サイバー攻撃の能力強化を模索する国が次から次へと増えている。エスカレートするこの動きは危険だ。

私たちの社会はインターネットに大きく依存している。インターネットは最重要のインフラであり、ほかのインフラもインターネットに依存している。

こうしたデジタル時代の到来によって、私たちは新たな弱みを抱えることになった。ハッキングやサイバーテロだけではない。さらに問題なのは、国家がサイバー空間での軍事作戦に前のめりになっていることだ。

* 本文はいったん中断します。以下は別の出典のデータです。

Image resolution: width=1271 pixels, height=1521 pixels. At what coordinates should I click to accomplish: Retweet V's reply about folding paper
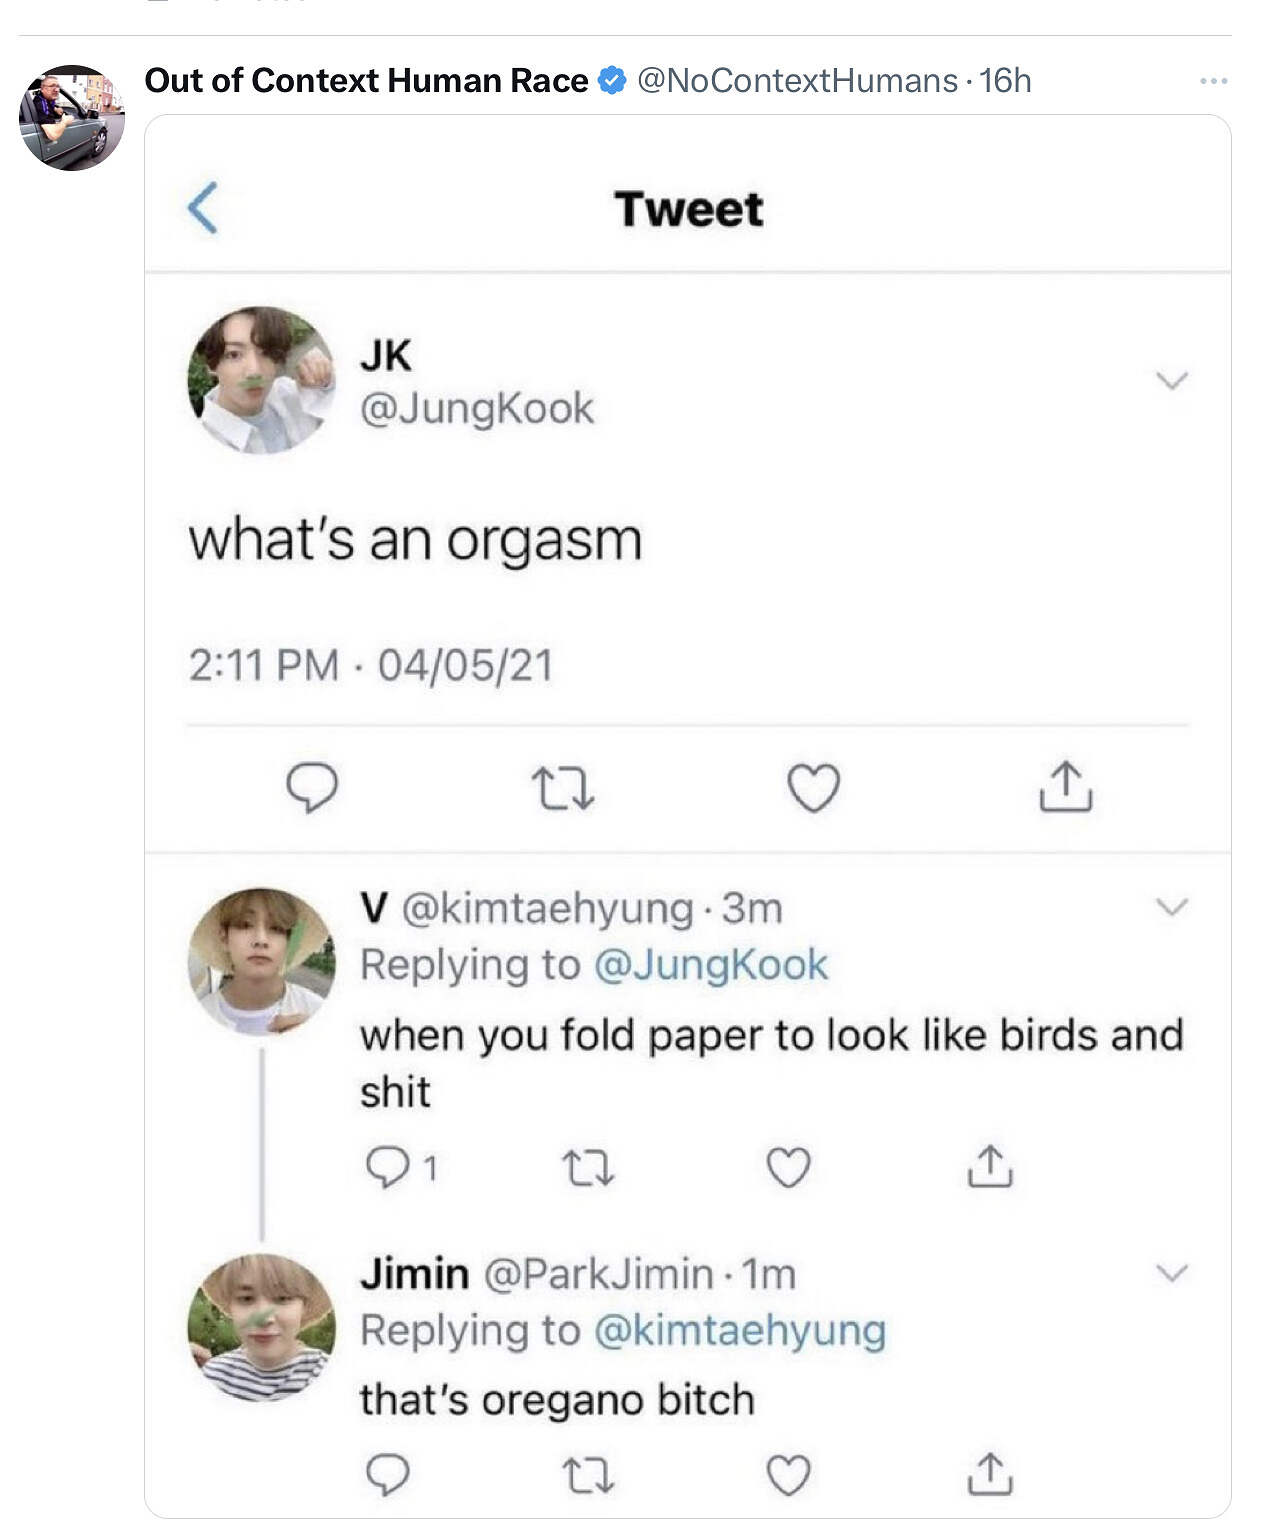588,1167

米国とイスラエルは2010年に「スタックスネット」というマルウエア(有害なソフトウエア)でイランの核施設を攻撃し、ルビコンを渡った。今や、すべての紛争にはサイバー的な要素が絡んでいるといっていい。

安全保障上、核兵器が最大の問題だった古い時代には、状況は違っていた。核兵器は複雑かつ高価であり、その技術は限られた高学歴の専門家にしか習得できない。

だが対照的に、サイバー攻撃の手段はあまりおカネをかけなくても開発したり入手したりすることができる。しかも、意外なほど扱いも易しい。つまり、脆弱かつ不安定な国であっても、サイバー攻撃の強国となることは可能なのだ。